Yes, and if the listed people were real, the site would be offline in a matter
of days. Who is going to stand for being misidentified as a child molester
online?

Unless, of course, the people listed really are molesters/predators/whatever,
in which case they're already listed on the official sites.

Either way, this site is some kind of scam -- we agree on that.

------
tzs
Some ideas to fight them:

Track down the owners of the site, their spouses, their children, their
parents, their siblings, their friends, and their neighbors. Submit entries
for all of those people. If they come down, resubmit them, perhaps with
variations to get around any blocking the do.

The idea is to get them to take measures to keep those people off the site. If
they do that, you've then got an argument that they aren't simply neutrally
taking anonymous submissions from the public, but are taking an active
editorial role in deciding what gets accepted. The idea is to try to get them
to be seen as the publisher of the material, rather than merely as a service
provider letting their users publish.

\---------

Set up a site that crawls their site and grabs all the information for the
people listed.

Your site essentially mirrors Potential Predator, citing Potential Predator as
the source of the information. However, your site does not remove the
information of people that have paid to have their information deleted from
Potential Predator, meaning they still show up in search results.
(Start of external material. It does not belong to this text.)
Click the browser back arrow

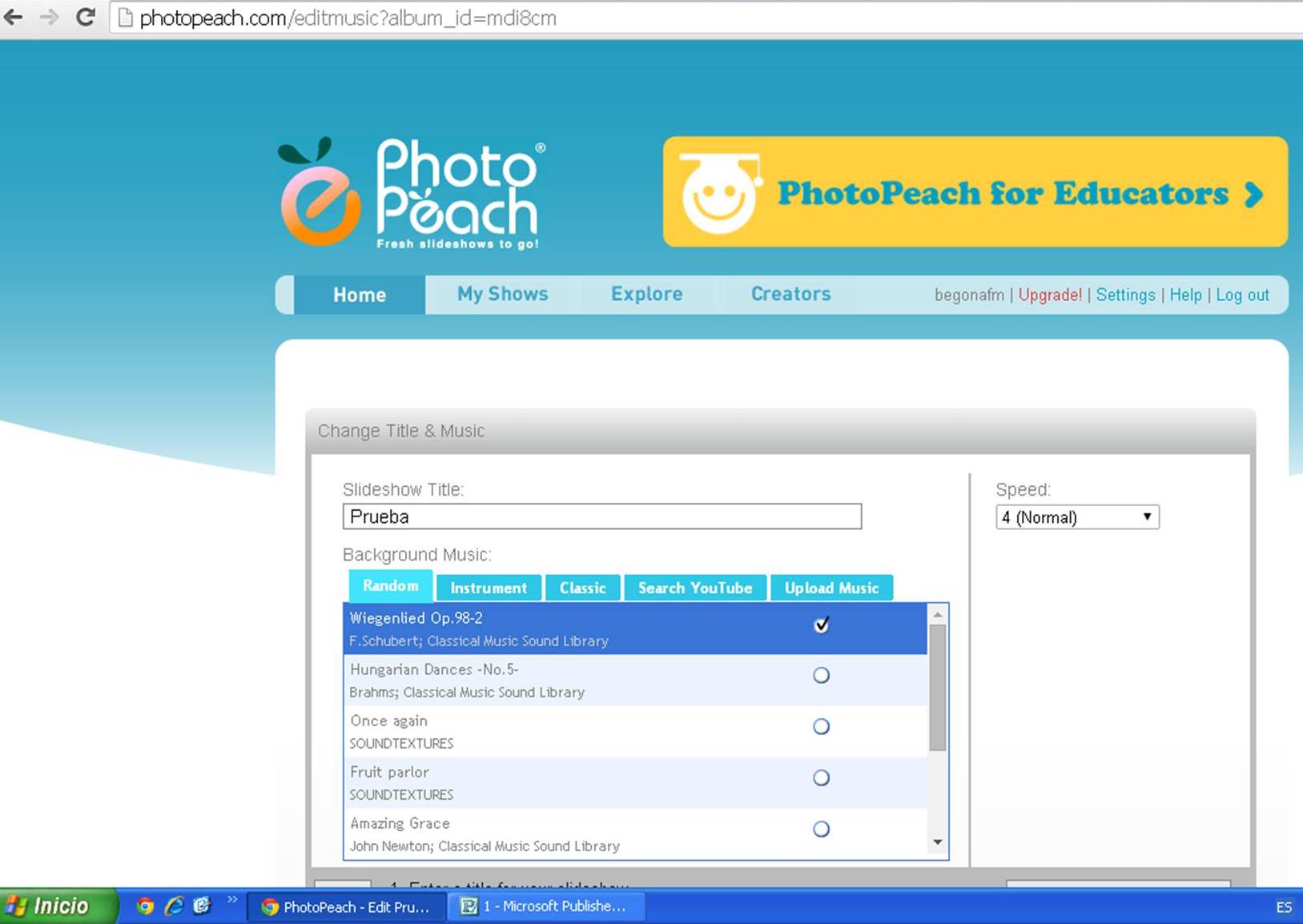coord(14,18)
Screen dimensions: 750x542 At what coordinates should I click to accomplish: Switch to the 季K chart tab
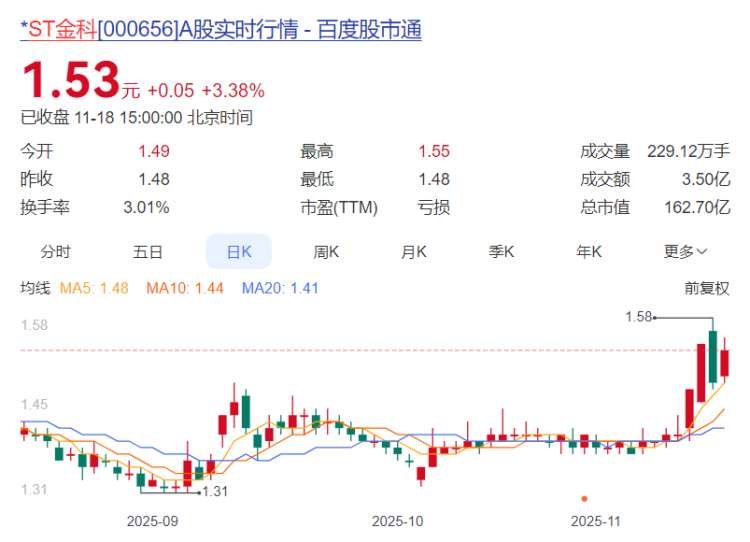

People who paid Potential Predator to be removed see that it was not effective
in getting them out of search results, and charge back the $100. Potential
Predator gets buried in charge back fees and goes out of business.

\---------

Turn them into a file sharing site, by submitting images that have MP3 files
steganographically embedded. Then have the copyright owners sue them. The
Communications Decency Act provisions they are hiding behind do not work, I
believe, when the material violates IP laws.

\---------

Hit them with DMCA takedown notices for the photos.

------
thraxil
Worth noting that a lot of the profile pics in the search results are NSFW.

------
olog-hai
Another bit of scumminess: When you click to delete a profile, you are taken
to a page where you're expected to enter credit card details. Despite the
presence of a RapidSSL badge, this page is _not_ encrypted. Even forcing https
into the URL doesn't work.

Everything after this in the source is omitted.